→ TEXT BLOCK
▬▬▬▬▬▬▬▬▬▬
Let $X$ be a set. Let $\mathcal{F}\subseteq P(X)$ be a $\sigma$-algebra. (Or, if it makes a difference, let $X$ be a topological space and $\mathcal{F}$ the Borel sets.) When can we guarantee the existence of and how can we construct a non-atomic probability measure $\mu$ on $(X,\mathcal{F})$? (In addition to being a measure, we ask that $\mu(X) = 1$ and that if $F\in\mathcal{F}$ and $\mu(F) \neq 0$, there exists a proper measurable subset $E\subsetneq F$ such that $0 < \mu(E) < \mu(F)$.)

Some remarks

The result of Sierpinski guarantees that $\mu$ actually takes on a continuum of different values. So necessarily $\mathcal{F}$ needs to be uncountable and hence $P(X)$ has to be uncountable. This puts a lower bound on how many elements there can be in $X$. (And trivially one sees that if $X$ is finite any probability measure must have atoms.)
▬▬▬▬▬▬▬▬▬▬
→ RECORD SET
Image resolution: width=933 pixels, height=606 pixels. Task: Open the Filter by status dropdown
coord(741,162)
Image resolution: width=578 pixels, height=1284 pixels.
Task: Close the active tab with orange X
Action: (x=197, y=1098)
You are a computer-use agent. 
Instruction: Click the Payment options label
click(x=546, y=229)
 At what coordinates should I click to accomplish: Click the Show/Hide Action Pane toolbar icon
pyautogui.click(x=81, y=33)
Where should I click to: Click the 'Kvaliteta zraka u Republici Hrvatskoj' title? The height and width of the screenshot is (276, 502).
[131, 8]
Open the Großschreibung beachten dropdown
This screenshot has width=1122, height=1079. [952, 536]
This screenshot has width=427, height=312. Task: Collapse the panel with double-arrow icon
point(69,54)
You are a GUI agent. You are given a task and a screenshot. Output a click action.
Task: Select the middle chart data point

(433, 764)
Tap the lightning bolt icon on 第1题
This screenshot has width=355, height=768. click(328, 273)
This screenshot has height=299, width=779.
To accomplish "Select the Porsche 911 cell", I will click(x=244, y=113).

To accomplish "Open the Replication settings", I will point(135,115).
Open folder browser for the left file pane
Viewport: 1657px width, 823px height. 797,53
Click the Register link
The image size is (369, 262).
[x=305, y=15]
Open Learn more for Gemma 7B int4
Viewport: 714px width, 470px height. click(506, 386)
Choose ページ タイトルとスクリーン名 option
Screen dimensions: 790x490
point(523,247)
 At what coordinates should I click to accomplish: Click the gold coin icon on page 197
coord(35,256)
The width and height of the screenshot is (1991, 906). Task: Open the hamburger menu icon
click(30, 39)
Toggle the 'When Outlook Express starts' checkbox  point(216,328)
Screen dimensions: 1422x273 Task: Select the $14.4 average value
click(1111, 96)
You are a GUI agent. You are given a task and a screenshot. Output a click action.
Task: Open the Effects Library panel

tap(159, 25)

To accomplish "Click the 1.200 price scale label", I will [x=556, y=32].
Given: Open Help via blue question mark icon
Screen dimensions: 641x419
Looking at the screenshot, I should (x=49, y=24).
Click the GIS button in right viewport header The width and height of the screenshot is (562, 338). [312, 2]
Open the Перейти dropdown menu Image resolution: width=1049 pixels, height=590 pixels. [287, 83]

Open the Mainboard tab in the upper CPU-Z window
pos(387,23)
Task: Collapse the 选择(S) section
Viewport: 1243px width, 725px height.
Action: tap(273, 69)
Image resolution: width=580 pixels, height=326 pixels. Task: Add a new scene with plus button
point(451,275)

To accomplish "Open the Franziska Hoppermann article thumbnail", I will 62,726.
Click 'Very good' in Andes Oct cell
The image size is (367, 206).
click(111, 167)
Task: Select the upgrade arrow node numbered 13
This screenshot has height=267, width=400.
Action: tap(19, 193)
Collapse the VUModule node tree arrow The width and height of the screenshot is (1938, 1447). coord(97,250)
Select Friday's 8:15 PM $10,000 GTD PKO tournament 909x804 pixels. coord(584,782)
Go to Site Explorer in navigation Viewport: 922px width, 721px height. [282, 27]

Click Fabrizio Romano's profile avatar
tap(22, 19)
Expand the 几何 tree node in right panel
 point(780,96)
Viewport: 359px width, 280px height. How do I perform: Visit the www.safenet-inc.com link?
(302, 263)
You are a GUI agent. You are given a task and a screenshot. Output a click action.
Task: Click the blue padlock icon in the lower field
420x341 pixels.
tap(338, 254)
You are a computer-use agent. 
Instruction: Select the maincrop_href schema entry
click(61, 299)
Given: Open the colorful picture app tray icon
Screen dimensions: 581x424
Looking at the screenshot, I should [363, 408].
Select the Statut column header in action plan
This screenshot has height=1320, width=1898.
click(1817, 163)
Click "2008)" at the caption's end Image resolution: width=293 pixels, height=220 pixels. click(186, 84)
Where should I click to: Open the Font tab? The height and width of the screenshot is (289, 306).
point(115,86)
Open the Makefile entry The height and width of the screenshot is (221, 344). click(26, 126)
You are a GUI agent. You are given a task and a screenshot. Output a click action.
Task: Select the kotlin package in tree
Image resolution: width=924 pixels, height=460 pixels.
▬▬▬▬▬▬▬▬▬▬
→ PROBLEM TO SOLVE
In the text on non-atomic probability measures, what does the result of Sierpinski guarantee about $\mu$?

→ RESULT OF THE TASK
That $\mu$ actually takes on a continuum of different values.